I conducted stakeholder interviews across engineering, product and design to gather concerns and questions. Then affinity mapped all the open questions and extracted themes from them in order to inform the research questions. I wrote a test plan and worked closely with other UX researchers in the beginning to create the screener and script. We wanted to understand how participants who had adopted T2I generators were using it in their workflows for commercial projects and in their stock search. In order to understand user concerns around AI I also screened for and spoke with participants who weren't familiar with T2I generators to unpack their concerns, if any for those who hadn't fully adopted it. There were also practical questions about where users would expect to find an entry point into or access an AI generator on the Adobe Stock website and when users might switch from traditional searching and filtering to prompting an AI, along with questions about the average number of times users prompted an AI before getting desired results.

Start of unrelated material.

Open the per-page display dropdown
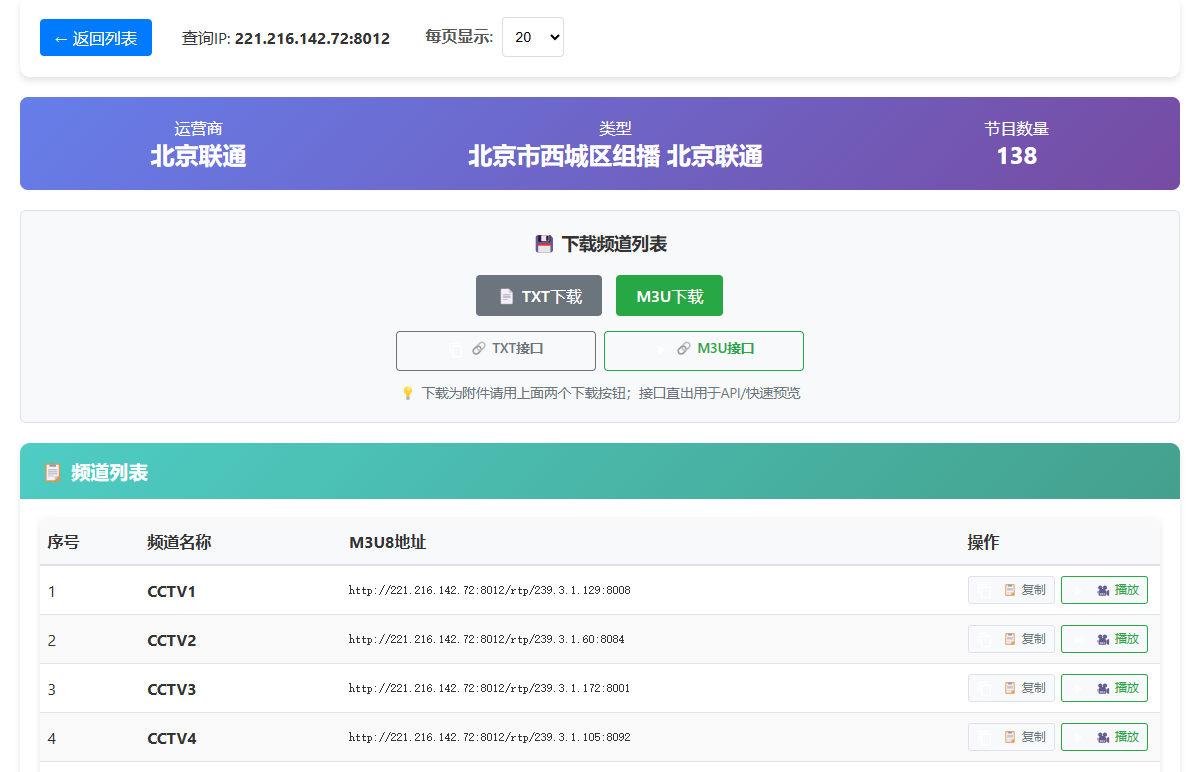 click(x=532, y=37)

Journey map of participant's workflow. Shows sentiment and desired outcomes.

There were many open questions about the impact of this disruptive technology and how it would benefit stock users. A hypothesis had been created: 'Searching and filtering for stock was onerous and time consuming and doesn't always yield good or accurate results. Prompting an AI to render images would save time and could improve the quality of the results'. Part of the research was to validate this hypothesis and gut check the in progress work being done. Stakeholders were also curious what other AI tools were being used and whether participants were willing to use AI generated assets as is or made other edits and which AI styles and content types were being used most.

Some viewed AI results as premature or not completely ready. Others said they frequently saw unpredictable results and mentioned prompting was 'tricky' or required some luck. Participants also stated they were using AI generated images for inspiration or were more inclined to use Gen AI content on social media where the stakes were lower.

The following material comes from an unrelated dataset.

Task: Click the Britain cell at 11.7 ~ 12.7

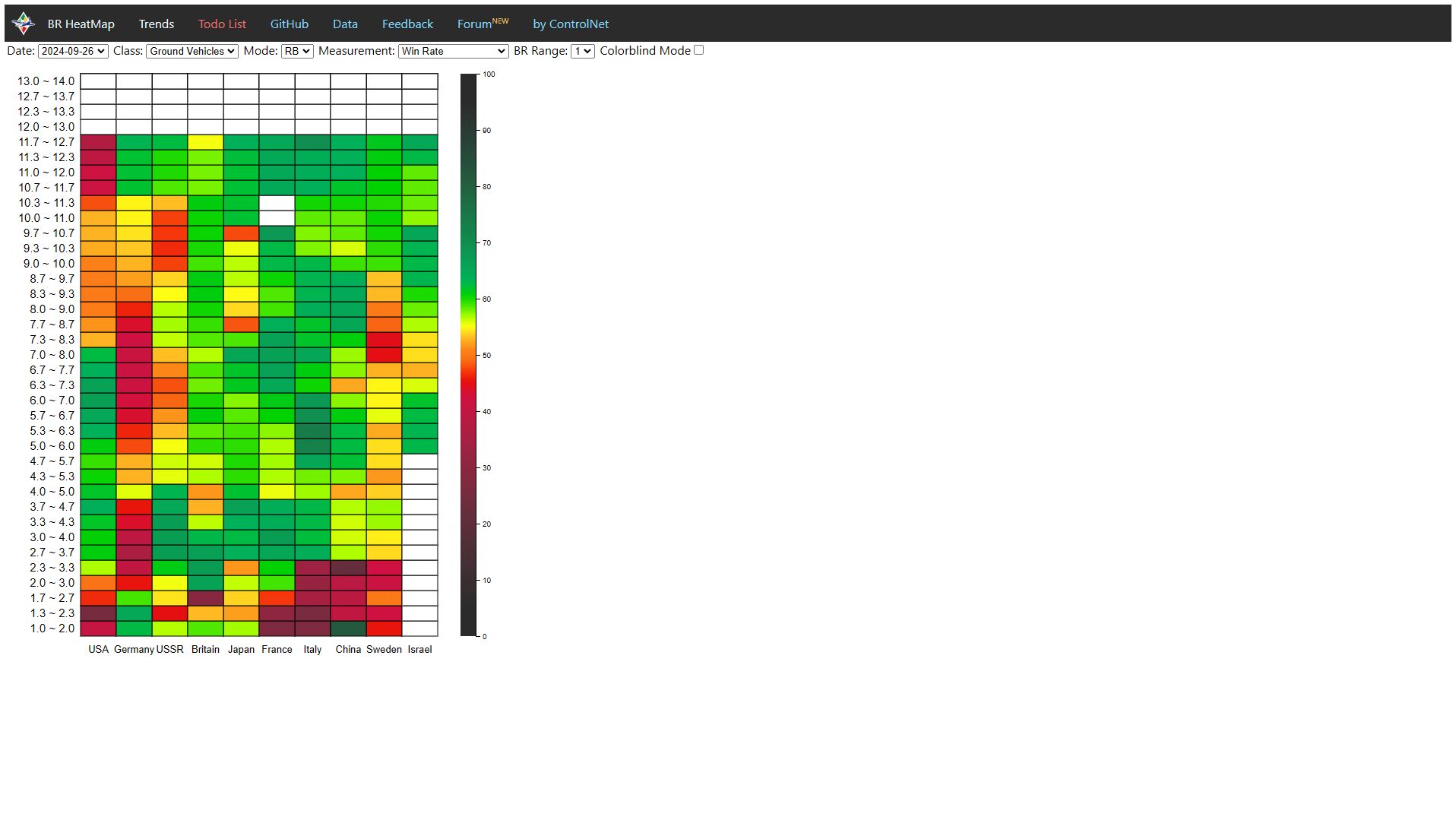Action: pos(205,142)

I scheduled and ran the sessions via Usertesting.com in about one week, then shared raw notes and takeaways with stakeholders and PMs working on the FireFly embed inside Adobe Stock. Later I annotated all of the videos, cut them into clips and created individual journey maps and a companion deck and then socialized the findings across the org and at the VP level. In July I presented an abbreviated version of the research at the Adobe Stock Product Summit to the rest of the org.

Findings

It was definitely more interesting talking to people who had familiarity with T2I AI generators and had adopted these new tools into their workflows. In most cases people were moving away from using stock or reused stock they had on hand to introduce new customers to their business. AI platforms like Midjourney and DALL•E 2 had started to gain more adoption and the new tools were supplanting traditional stock search methods because it was faster and provided more customized results in their mind.

Some participants were using stock as a starting point, then if they didn't find what they were looking for would move to an AI generator to try to recreate it. Others found the new AI tools superior to stock because they were able to prompt the AI in a very specific way making complex collages of imagery they could not find elsewhere.

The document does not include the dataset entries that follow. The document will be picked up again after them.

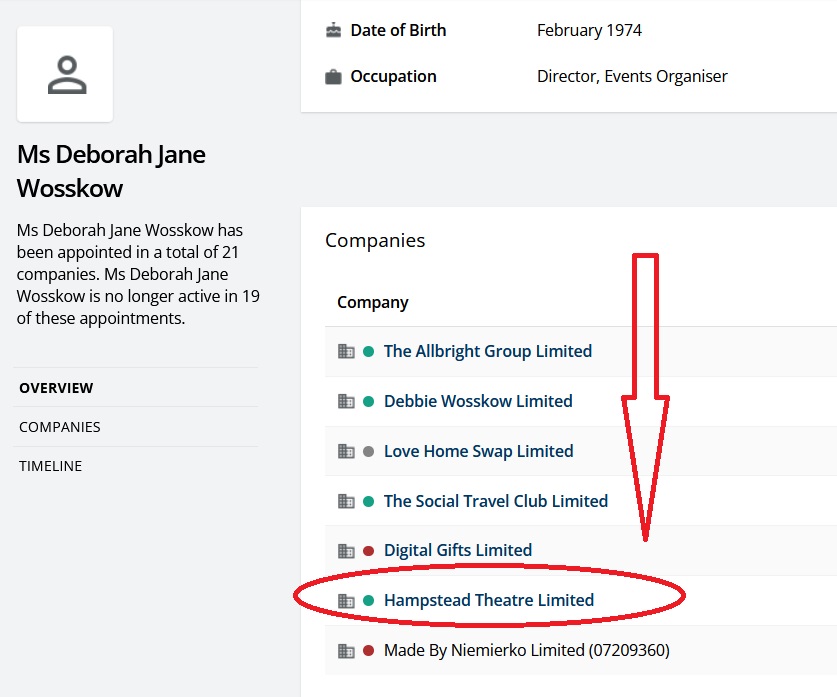Click red status dot for Digital Gifts
This screenshot has width=837, height=697.
(369, 550)
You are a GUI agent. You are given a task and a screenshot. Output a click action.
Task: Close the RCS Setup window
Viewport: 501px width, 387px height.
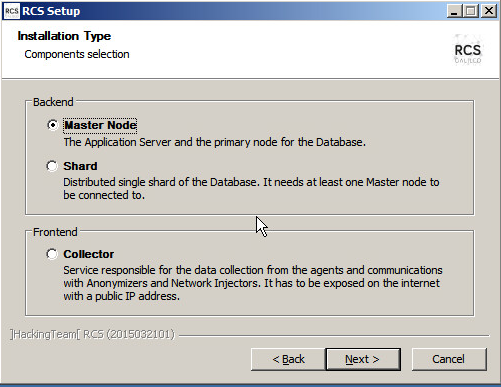(489, 11)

Shows participant's workflow, sentiments and desired outcomes.

For participants who were less familiar with T2I AI generators their concerns were around quality, acknowledging the limitations of AI e.g. poorly rendered hands or distortions. Usage rights also remained a valid concern. Some viewed AI results as premature or not completely ready. Others said they frequently saw unpredictable results and mentioned prompting was 'tricky' or required some luck. Participants also stated they were using AI generated images for inspiration or were more inclined to use Gen AI content on social media where the stakes were lower.

Partipants prompted an AI on average 4 to 5 times (8x max) then made minor edits including adjusting brightness or contrast, retouching, remove or extend background, upscale/improve resolution, sharpen, remove/add object, change color or add text.

In the end I brought the stakeholders along as part of the process, gathered their feedback and input so they felt they had some skin in the game. I created a research deck with screener responses, video clips, journey maps and links back to the research plans, raw notes, early takeaways, and the Usertesting.com dashboard. I even printed the journey maps out tabloid sized and brought them to the vision workshop I facilitated in the following weeks.